### Goal:
Report each line of the material below that contains the word "height", copying those lines in full.

### Source data:
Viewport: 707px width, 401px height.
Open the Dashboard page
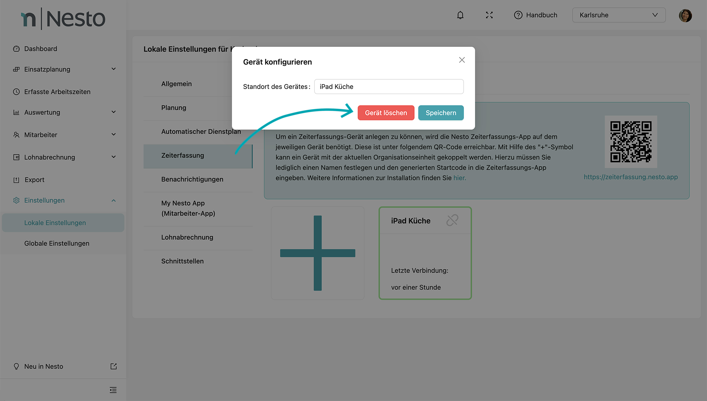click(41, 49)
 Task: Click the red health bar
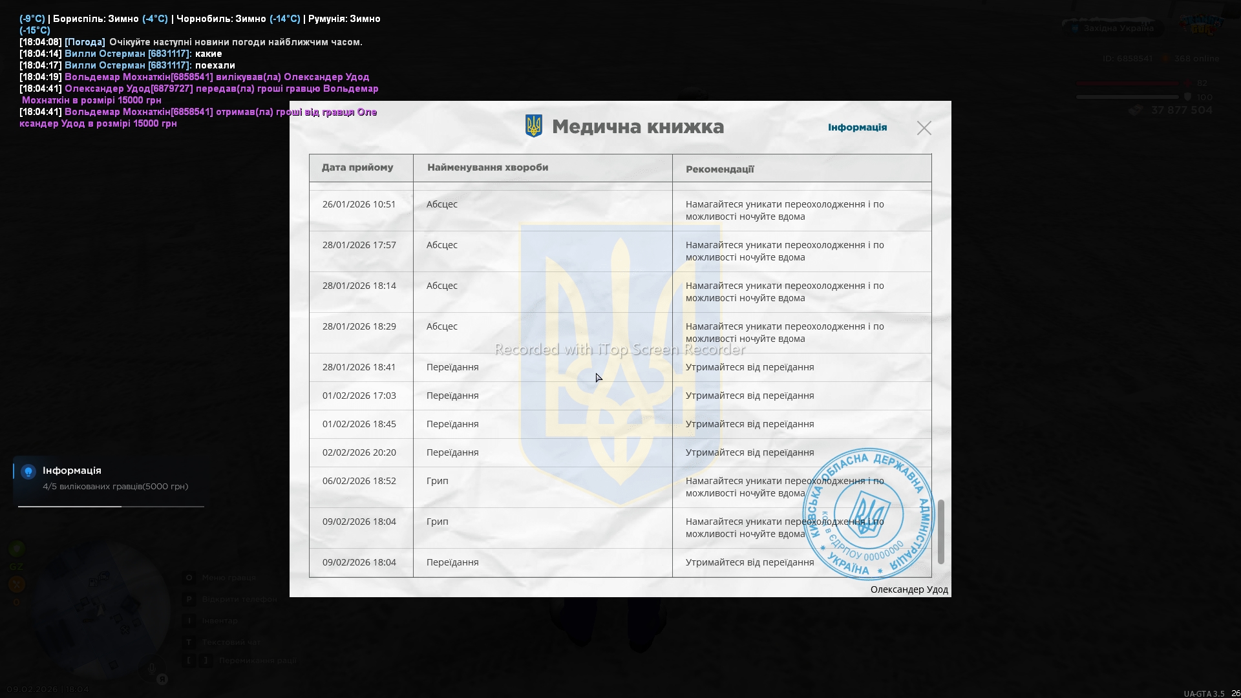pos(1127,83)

...

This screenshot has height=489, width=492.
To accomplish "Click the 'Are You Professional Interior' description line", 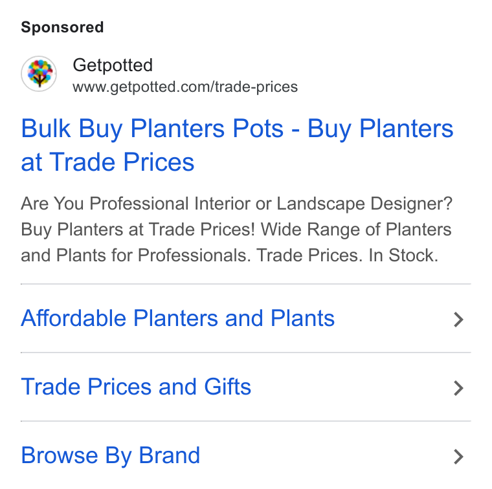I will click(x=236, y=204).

### Task answer:
Viewport: 707px width, 401px height.
This screenshot has height=489, width=492.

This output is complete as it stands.